Ok, we know by the Pythagorean theorem, that:
r^2 = x^2 + y^2
And we have the trigonometric relations, for an angle "a" measured from the x-axis
cos(a) = x/r
sin(a) = y/r
tan(a) = y/x
Where r is the hypotenuse, x and y are the catheti.

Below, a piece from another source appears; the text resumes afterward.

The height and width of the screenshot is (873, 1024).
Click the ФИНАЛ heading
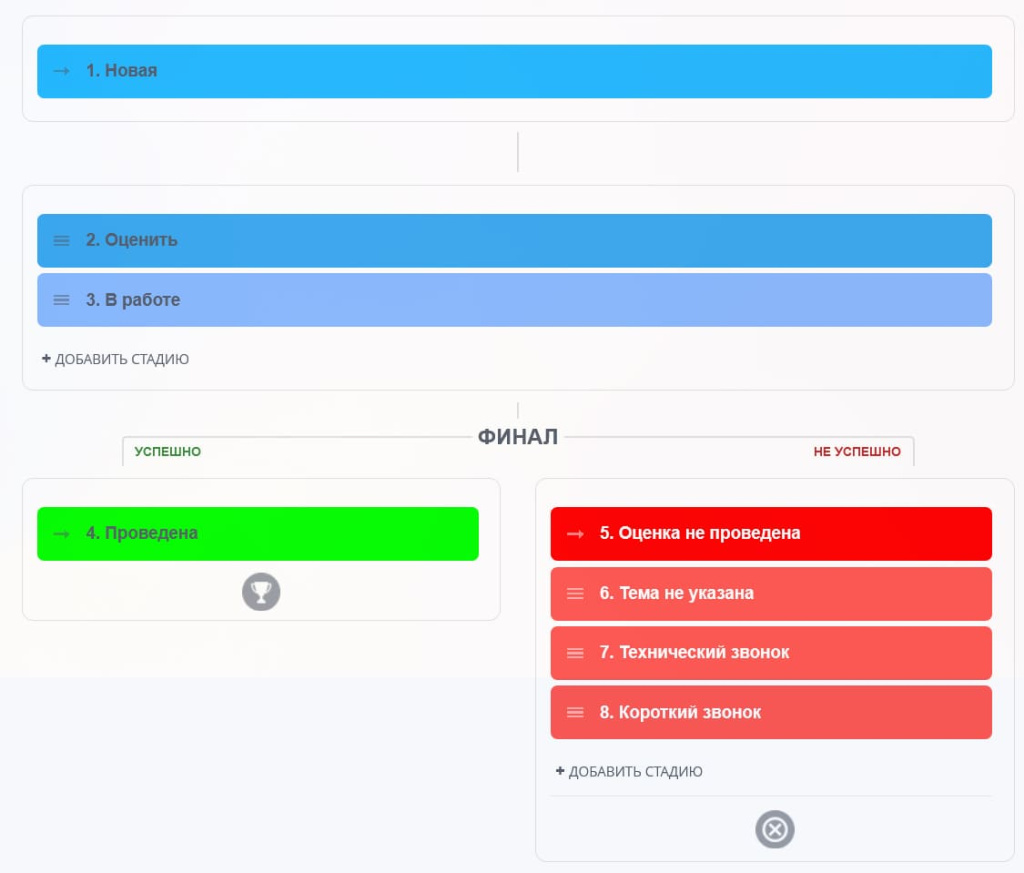point(517,437)
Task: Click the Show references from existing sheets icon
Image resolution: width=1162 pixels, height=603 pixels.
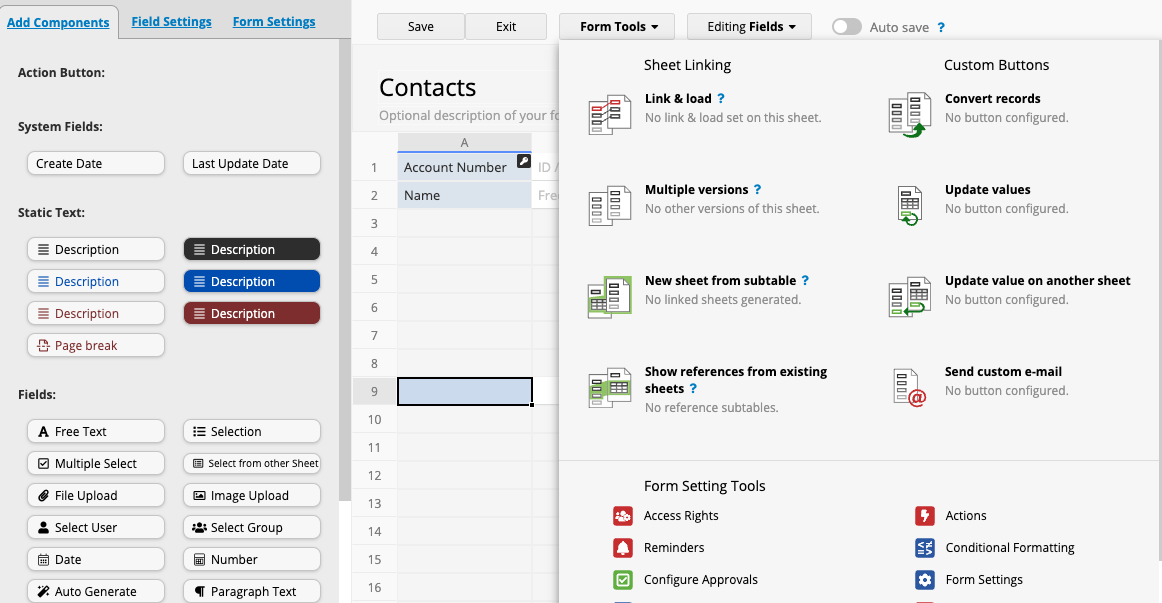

Now, let's divide the Pythagorean theorem by y^2 in both sides to get:
(r^2/y^2) = (x^2 + y^2)/y^2
r^2/x^2 = x^2/y^2 + y^2/y^2
r^2/y^2 = 1 + x^2/y^2
(r/y)^2 = 1 + (x/y)^2
and remember that:
y/r = sin(a)
then:
r/y = 1/sin(a) = cosec(a)
(r/y)^2 = cosec^2(a)
and:
y/x = tan(a)
then:
x/y = 1/tan(a) = cot(a)
and:
(x/y)^2 = cot^2(a)
replacing these in the equation (r/y)^2 = 1 + (x/y)^2 we get:
cosec^2(a) = 1 + cot^2(a)
cosec^2(a) - cot^2(a) = 1